### SOURCE DATA
* * *
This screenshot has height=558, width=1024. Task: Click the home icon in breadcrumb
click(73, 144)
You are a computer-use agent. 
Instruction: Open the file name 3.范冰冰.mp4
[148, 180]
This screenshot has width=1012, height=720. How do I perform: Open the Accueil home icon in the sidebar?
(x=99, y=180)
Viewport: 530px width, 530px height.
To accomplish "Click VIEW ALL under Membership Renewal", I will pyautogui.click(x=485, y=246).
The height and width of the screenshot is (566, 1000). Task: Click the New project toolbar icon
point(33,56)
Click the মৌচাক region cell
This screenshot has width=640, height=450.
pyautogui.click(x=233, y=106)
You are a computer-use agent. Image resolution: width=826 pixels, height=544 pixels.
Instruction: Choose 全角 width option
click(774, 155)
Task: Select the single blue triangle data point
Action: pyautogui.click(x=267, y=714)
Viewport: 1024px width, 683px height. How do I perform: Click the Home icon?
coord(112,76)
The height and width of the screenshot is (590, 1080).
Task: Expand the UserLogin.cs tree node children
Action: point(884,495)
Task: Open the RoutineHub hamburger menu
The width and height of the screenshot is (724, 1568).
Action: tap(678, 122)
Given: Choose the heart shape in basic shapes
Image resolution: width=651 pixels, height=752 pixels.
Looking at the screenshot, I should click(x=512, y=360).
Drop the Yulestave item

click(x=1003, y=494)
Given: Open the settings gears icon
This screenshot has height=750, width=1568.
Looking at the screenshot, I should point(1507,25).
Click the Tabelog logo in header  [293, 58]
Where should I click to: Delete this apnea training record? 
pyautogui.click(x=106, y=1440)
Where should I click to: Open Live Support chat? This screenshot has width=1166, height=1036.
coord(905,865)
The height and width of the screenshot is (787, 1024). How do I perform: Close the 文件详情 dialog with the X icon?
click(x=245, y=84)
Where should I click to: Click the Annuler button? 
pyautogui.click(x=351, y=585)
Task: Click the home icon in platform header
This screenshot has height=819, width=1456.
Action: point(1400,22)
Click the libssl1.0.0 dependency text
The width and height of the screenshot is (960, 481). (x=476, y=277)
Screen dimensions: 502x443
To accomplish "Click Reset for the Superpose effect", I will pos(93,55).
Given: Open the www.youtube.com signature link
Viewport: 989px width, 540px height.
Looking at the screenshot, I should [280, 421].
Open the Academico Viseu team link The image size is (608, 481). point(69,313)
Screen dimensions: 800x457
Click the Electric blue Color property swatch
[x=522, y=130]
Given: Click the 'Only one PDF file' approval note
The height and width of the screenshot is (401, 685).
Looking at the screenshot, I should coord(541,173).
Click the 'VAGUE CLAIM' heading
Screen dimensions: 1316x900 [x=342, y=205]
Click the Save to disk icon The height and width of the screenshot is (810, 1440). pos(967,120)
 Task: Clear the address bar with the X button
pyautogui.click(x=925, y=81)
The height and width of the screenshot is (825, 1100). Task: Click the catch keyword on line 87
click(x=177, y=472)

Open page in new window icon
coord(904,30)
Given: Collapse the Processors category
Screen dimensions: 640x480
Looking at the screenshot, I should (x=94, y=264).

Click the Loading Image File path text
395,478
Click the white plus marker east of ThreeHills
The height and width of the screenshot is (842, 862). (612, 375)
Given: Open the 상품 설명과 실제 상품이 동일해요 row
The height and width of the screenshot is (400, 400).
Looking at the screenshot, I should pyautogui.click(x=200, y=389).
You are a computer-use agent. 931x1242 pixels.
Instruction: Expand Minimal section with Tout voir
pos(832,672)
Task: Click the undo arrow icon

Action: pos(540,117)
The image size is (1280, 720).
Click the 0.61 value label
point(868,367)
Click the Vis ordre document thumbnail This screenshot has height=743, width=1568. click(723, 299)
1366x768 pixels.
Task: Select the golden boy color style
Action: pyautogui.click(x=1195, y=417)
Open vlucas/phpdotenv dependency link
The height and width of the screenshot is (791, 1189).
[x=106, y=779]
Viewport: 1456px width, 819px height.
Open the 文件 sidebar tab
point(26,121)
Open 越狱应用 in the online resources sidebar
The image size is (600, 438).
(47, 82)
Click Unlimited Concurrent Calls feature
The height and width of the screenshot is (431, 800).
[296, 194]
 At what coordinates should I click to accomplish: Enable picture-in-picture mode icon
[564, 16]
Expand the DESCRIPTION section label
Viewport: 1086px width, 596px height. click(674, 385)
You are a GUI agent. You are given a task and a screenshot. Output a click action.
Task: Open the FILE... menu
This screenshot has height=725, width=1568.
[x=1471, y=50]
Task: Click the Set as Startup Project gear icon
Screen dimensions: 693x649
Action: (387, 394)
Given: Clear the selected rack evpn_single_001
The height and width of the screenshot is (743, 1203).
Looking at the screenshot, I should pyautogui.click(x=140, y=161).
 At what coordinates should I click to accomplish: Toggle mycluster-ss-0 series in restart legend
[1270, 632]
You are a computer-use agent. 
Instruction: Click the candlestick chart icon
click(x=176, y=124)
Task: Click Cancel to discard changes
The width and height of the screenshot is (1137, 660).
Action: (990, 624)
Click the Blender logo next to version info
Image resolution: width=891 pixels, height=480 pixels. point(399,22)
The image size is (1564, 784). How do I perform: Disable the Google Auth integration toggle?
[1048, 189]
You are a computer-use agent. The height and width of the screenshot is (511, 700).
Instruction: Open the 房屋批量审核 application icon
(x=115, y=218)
* * *
### ASSIGNMENT
Transcribe the records above exactly, beginning at the line that contains "Image resolution: width=651" and ending with the line that contains "Click the Tabelog", both included, and nothing else.

### SOLUTION FOR THIS TASK
Image resolution: width=651 pixels, height=752 pixels.
Looking at the screenshot, I should click(x=512, y=360).
Drop the Yulestave item

click(x=1003, y=494)
Given: Open the settings gears icon
This screenshot has height=750, width=1568.
Looking at the screenshot, I should point(1507,25).
Click the Tabelog logo in header  [293, 58]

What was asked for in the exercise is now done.